#### Selected text:

◇ ◇ ◇ ◇ ◇

Ernest J. Leatherbury, chief of the Crisfield Police Department who was the highest-ranking black officer in the Maryland State Police when he retired from the force six years ago, died Friday at McCready Memorial Hospital in Crisfield after a heart attack. He was 55.
Chief Leatherbury collapsed during a late-afternoon meeting at the police station and was pronounced dead a short time later.
His death shocked and saddened colleagues on the small force, who remembered him as a role model and friend.
"It's been very emotional," said Lt. Gale Jones, who was with Chief Leatherbury when he collapsed. "He was not only an excellent leader, but also one of the best friends you could ever have.
"No matter what type of problem you had, you could go talk with him. He had the answer, knew what to say. He helped you through your problems, and before you would leave, he would make sure you were OK. Our problems were his problems."
The chief and his wife, Frances, lived in Princess Anne.
Chief Leatherbury attended public schools in Somerset County and was a graduate of the University of Maryland Eastern Shore. He joined the state police in 1972, and spent 23 of his 25 years on the force working on the Eastern Shore.
Starting as a trooper, he rose through the ranks to become commander of Eastern Shore operations and, as lieutenant colonel, supervisor of uniformed officers statewide.

◇ ◇ ◇ ◇ ◇

#### To do:
Carry on the obituary of Crisfield police chief Ernest J. Leatherbury, starting after its last sentence. The items after this obituary are not needed for any task.

◇ ◇ ◇ ◇ ◇

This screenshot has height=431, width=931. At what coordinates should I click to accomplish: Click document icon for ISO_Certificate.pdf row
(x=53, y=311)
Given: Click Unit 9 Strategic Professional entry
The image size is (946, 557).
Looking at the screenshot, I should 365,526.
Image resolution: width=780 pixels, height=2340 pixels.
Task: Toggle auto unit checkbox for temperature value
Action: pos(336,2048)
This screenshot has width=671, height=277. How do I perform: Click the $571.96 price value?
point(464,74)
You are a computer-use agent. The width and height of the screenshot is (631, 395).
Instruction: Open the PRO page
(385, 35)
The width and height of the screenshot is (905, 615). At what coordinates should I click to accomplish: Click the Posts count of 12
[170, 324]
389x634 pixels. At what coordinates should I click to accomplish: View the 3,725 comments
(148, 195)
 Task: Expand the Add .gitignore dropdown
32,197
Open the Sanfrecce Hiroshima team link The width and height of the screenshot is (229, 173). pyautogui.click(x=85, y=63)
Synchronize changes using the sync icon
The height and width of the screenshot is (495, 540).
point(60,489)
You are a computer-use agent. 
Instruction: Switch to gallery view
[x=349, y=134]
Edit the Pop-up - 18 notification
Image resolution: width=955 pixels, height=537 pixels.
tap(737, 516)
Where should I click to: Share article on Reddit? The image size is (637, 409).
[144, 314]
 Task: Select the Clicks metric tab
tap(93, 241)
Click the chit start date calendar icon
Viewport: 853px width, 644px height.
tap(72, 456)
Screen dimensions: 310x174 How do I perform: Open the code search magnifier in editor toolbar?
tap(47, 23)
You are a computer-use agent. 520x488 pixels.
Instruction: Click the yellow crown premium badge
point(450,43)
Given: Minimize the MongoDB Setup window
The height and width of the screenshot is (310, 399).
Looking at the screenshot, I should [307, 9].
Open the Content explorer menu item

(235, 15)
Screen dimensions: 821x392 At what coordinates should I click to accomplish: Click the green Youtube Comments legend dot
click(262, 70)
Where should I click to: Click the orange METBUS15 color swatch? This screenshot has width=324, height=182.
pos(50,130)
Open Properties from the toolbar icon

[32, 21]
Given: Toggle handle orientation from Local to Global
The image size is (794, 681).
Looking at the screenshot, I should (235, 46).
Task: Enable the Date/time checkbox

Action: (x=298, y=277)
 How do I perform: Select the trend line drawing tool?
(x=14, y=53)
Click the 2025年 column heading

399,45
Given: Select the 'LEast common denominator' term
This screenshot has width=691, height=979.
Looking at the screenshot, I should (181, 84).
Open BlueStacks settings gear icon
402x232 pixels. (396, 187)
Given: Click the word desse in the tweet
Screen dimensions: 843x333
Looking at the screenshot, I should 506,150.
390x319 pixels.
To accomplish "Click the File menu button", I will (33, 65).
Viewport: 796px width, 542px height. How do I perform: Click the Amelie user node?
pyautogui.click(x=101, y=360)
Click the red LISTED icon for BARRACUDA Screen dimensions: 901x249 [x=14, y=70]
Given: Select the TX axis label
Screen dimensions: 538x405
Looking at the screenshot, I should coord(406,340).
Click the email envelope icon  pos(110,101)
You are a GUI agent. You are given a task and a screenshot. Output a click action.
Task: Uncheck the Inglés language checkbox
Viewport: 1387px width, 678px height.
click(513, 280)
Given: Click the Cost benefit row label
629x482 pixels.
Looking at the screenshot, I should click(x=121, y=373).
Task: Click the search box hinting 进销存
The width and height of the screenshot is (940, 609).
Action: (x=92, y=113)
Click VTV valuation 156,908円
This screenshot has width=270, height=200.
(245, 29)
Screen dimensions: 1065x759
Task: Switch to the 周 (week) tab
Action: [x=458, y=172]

◇ ◇ ◇ ◇ ◇

#### Result of this task:
John R. Somers, a retired state police officer who had known Chief Leatherbury since their training days, said his friend had an uncommon gift for being able to relate to anyone.
"He was capable of speaking to anyone in a very positive fashion," Mr. Somers said. "It didn't make any difference if the person was a farmer, a waterman or president. "He was highly motivated and very serious about being a role model in the public eye ... not only for black people but for everyone."
Chief Leatherbury became acting chief in Crisfield on his retirement from the state police and was named chief in 2000.
Lieutenant Jones, who joined the Crisfield force in 1977, said she knew and admired him during much of his career with the state police.
"I never thought he'd be my chief, and I'd be his lieutenant," she said. "I'm going to miss him."
Funeral arrangements were incomplete yesterday.
In addition to his wife, survivors include three sons, Ernest J. Leatherbury Jr. of Salisbury, Eric Leatherbury of Princess Anne and Frank Leatherbury, who lives in Germany.